AVAILABLE DATA:
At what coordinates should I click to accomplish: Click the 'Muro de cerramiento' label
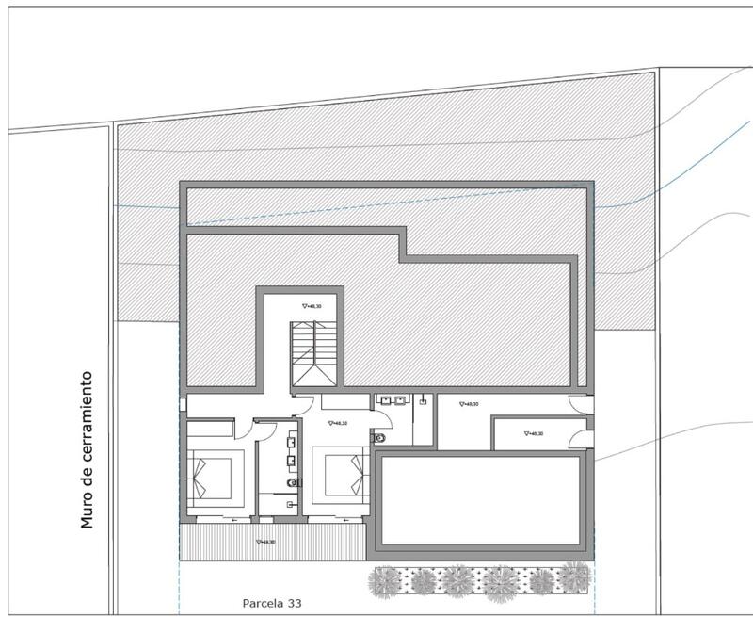pyautogui.click(x=88, y=448)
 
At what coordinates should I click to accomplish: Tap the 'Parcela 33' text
pyautogui.click(x=271, y=600)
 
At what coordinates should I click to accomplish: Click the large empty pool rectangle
pyautogui.click(x=481, y=501)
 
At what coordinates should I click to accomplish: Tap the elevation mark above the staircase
pyautogui.click(x=312, y=306)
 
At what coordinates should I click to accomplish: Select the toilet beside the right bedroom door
pyautogui.click(x=378, y=437)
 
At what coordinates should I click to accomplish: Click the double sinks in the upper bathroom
pyautogui.click(x=393, y=399)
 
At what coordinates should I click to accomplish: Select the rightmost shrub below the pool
pyautogui.click(x=572, y=576)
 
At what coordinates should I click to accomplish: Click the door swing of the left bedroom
pyautogui.click(x=244, y=427)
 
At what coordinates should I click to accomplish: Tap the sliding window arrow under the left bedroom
pyautogui.click(x=230, y=518)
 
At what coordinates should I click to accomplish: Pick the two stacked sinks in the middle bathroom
pyautogui.click(x=290, y=448)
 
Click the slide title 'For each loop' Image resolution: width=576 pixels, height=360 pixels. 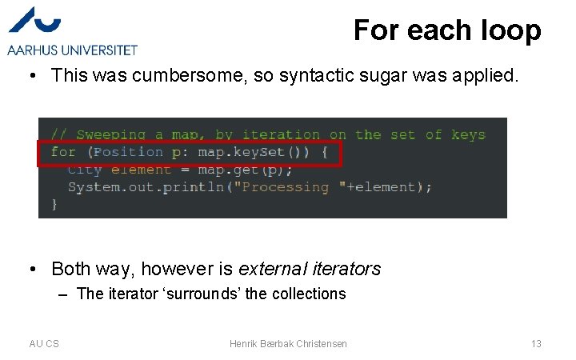pyautogui.click(x=447, y=30)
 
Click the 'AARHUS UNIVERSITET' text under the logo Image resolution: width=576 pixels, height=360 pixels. pyautogui.click(x=73, y=50)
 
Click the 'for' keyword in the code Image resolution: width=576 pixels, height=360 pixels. pyautogui.click(x=63, y=152)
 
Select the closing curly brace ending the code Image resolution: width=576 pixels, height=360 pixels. pyautogui.click(x=54, y=205)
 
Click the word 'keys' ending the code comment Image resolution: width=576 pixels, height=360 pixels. pyautogui.click(x=468, y=134)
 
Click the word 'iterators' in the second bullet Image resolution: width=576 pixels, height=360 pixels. pyautogui.click(x=345, y=269)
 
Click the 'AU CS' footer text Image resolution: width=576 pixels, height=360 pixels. pyautogui.click(x=44, y=344)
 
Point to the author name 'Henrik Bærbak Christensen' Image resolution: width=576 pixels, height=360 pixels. pyautogui.click(x=288, y=344)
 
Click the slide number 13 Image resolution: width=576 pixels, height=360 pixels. pyautogui.click(x=536, y=344)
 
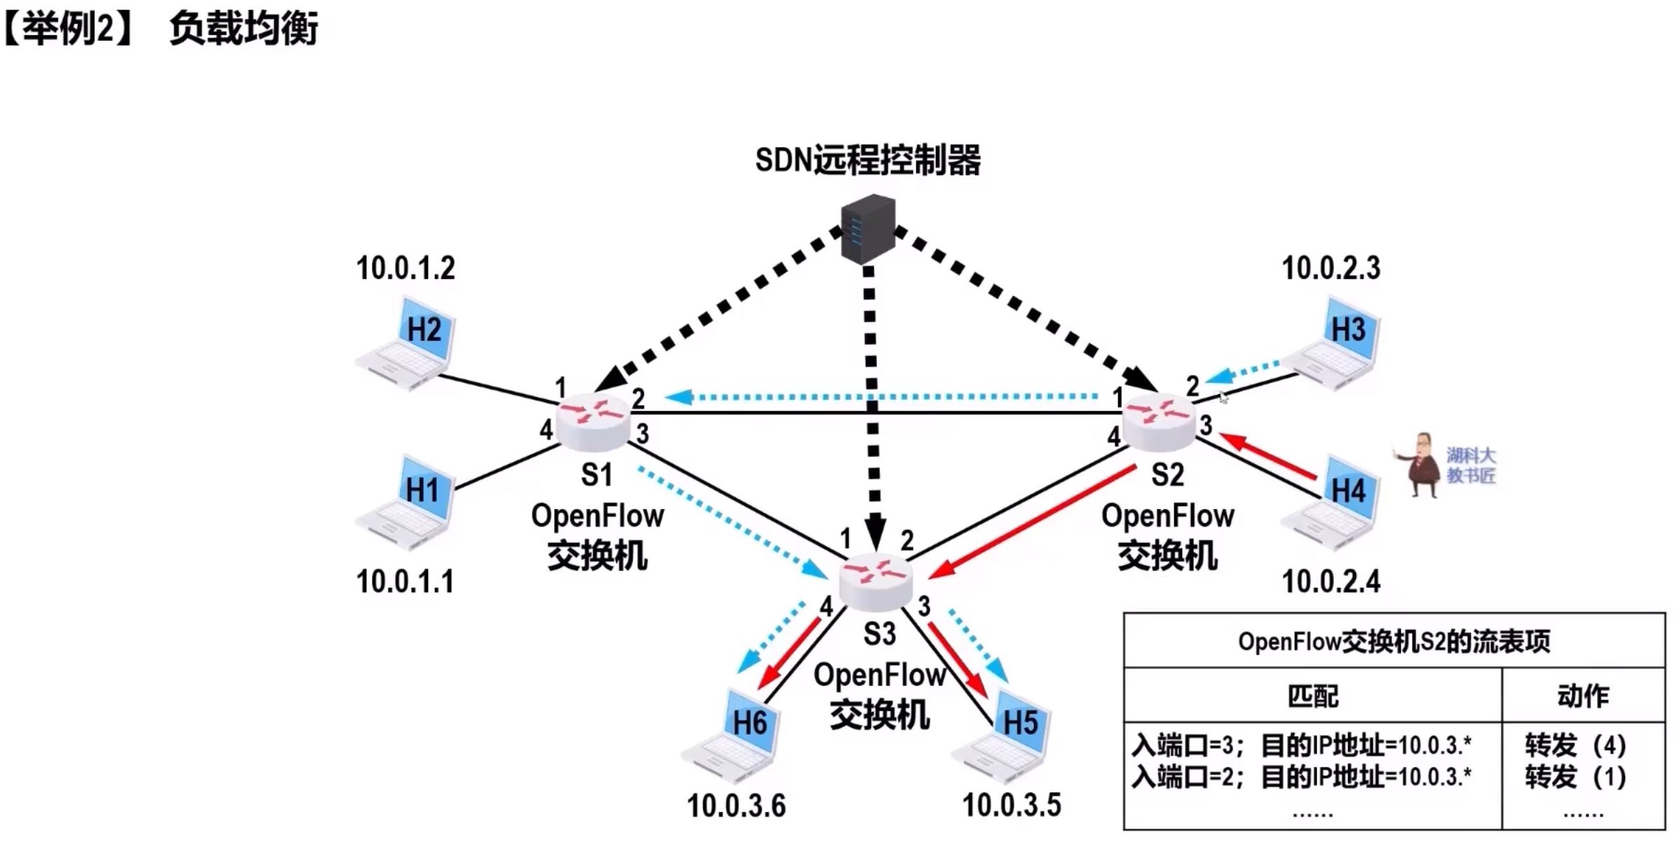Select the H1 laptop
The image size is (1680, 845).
409,502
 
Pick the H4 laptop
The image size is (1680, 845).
1333,502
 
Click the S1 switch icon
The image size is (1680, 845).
594,421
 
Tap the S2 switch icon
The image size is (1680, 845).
1159,421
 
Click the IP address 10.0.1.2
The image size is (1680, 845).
406,269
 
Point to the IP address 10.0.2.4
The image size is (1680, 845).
1331,582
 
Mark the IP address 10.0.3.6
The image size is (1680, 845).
736,806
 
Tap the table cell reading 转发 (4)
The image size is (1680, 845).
1576,745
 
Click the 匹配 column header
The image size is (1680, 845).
1313,696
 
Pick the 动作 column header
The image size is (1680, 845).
1583,696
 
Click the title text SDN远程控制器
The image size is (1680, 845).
868,161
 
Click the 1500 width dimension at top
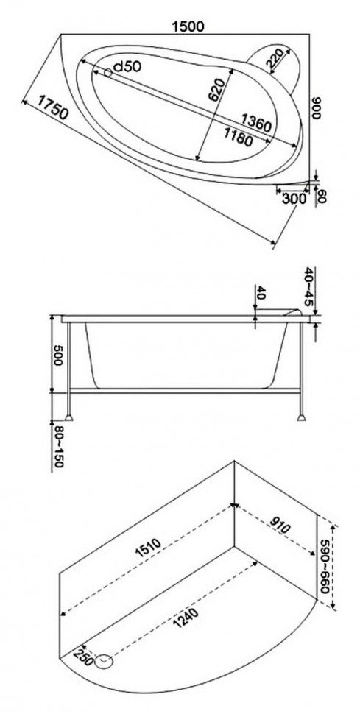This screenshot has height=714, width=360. pyautogui.click(x=188, y=26)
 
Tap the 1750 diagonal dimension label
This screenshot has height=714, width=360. pyautogui.click(x=53, y=107)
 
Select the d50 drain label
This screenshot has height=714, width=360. pyautogui.click(x=127, y=67)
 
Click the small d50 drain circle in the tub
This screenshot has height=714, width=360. pyautogui.click(x=108, y=72)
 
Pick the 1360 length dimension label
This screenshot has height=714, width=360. pyautogui.click(x=256, y=122)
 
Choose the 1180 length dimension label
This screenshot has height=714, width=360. pyautogui.click(x=238, y=137)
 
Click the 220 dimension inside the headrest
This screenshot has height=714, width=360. pyautogui.click(x=276, y=59)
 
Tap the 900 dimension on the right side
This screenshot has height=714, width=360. pyautogui.click(x=317, y=108)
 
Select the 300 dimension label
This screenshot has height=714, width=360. pyautogui.click(x=294, y=199)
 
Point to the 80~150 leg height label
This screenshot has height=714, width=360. pyautogui.click(x=58, y=447)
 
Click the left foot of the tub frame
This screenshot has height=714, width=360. pyautogui.click(x=68, y=417)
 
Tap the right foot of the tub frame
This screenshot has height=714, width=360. pyautogui.click(x=301, y=417)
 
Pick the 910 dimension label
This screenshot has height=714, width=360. pyautogui.click(x=279, y=526)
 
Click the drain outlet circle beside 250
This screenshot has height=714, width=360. pyautogui.click(x=105, y=661)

REQUIRED WORK:
Render the material from the line containing "Click the 1500 width dimension at top" through the line containing "width=360. pyautogui.click(x=127, y=67)", inclusive, as a JSON list of strings, one string per line, with blank lines left out. Omit the pictures from your answer.

TASK RESULT:
[
  "Click the 1500 width dimension at top",
  "This screenshot has height=714, width=360. pyautogui.click(x=188, y=26)",
  "Tap the 1750 diagonal dimension label",
  "This screenshot has height=714, width=360. pyautogui.click(x=53, y=107)",
  "Select the d50 drain label",
  "This screenshot has height=714, width=360. pyautogui.click(x=127, y=67)"
]